I probably would not choose a max block size below 10MiB.  I have some S3QL file systems with few big files (Bareos "tape" backups) for these file systems I have increased the max block size to 300MiB but these files only get accessed sequentially and the VMs running these file systems are on 1GB/s+ internet connections.

Ivan Shapovalov

unread,
Jul 8, 2020, 9:46:51 AM7/8/20
to Daniel Jagszent, s3...@googlegroups.com
On 2020-07-08 at 14:54 +0200, Daniel Jagszent wrote:
> > Is it correct that s3ql will always download the whole block into
> > the
> > local cache upon a read that intersects with this block?
> yes
> > If true, then how scalable is s3ql with respect to number of blocks
> > in
> > the filesystem? That is, how far can I realistically reduce the
> > block
> > size if my dataset is, say, 10-20 TB?
> >
> > Basically, I'm trying to optimize for random reads.
> How many files/inodes does your dataset have? What is the average
> file size?

This specific filesystem is used to store a borg repository.
All files are ~500 MiB in size. Consequently, I expect ~20-40k of these
files.

I have not (yet) profiled the file access patterns exactly, but I know
that all new writes are strictly sequential and files are never
rewritten, but accessing a borg repository causes many small random
reads with no discernible pattern.

(it's kinda ironic that I use a copy-on-write chunking globally
deduplicating filesystem to store a copy-on-write chunking globally
deduplicating content archiving repository, but this is the only S3
filesystem that works satisfactorily...)
Has anybody tried to improve s3ql's caching mechanism to allow partial
download of blocks?

David Gasaway

unread,
Jul 8, 2020, 6:39:44 PM7/8/20
to int...@intelfx.name, Daniel Jagszent, s3...@googlegroups.com
On Wed, Jul 8, 2020 at 6:46 AM Ivan Shapovalov <int...@intelfx.name> wrote:
 
This specific filesystem is used to store a borg repository.

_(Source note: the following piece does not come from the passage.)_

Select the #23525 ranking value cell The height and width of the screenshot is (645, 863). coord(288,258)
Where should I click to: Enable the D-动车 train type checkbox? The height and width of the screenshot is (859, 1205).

I currently use borg + s3ql myself.  I don't think I'd recommend it.  In my experience, borg check operations don't fare well in this scenario (as in, downloads of the entire repository).  I plan to switch to s3ql_backup.py + s3ql, but the prospect of the uploads needed to start from scratch are daunting. 

--
-:-:- David K. Gasaway
-:-:- Email: da...@gasaway.org

Ivan Shapovalov

unread,
Jul 8, 2020, 7:59:38 PM7/8/20
to David Gasaway, s3...@googlegroups.com
On 2020-07-08 at 15:39 -0700, David Gasaway wrote:
> On Wed, Jul 8, 2020 at 6:46 AM Ivan Shapovalov <int...@intelfx.name>
> wrote:
>
>
> > This specific filesystem is used to store a borg repository.
> >
>
> I currently use borg + s3ql myself. I don't think I'd recommend
> it. In my
> experience, borg check operations don't fare well in this scenario
> (as in,
> downloads of the entire repository). I plan to switch to
> s3ql_backup.py +
> s3ql, but the prospect of the uploads needed to start from scratch
> are
> daunting.
>

If I understand you right, then a `borg check` _has_ to download the
entire repository, because, well, it's an integrity check :)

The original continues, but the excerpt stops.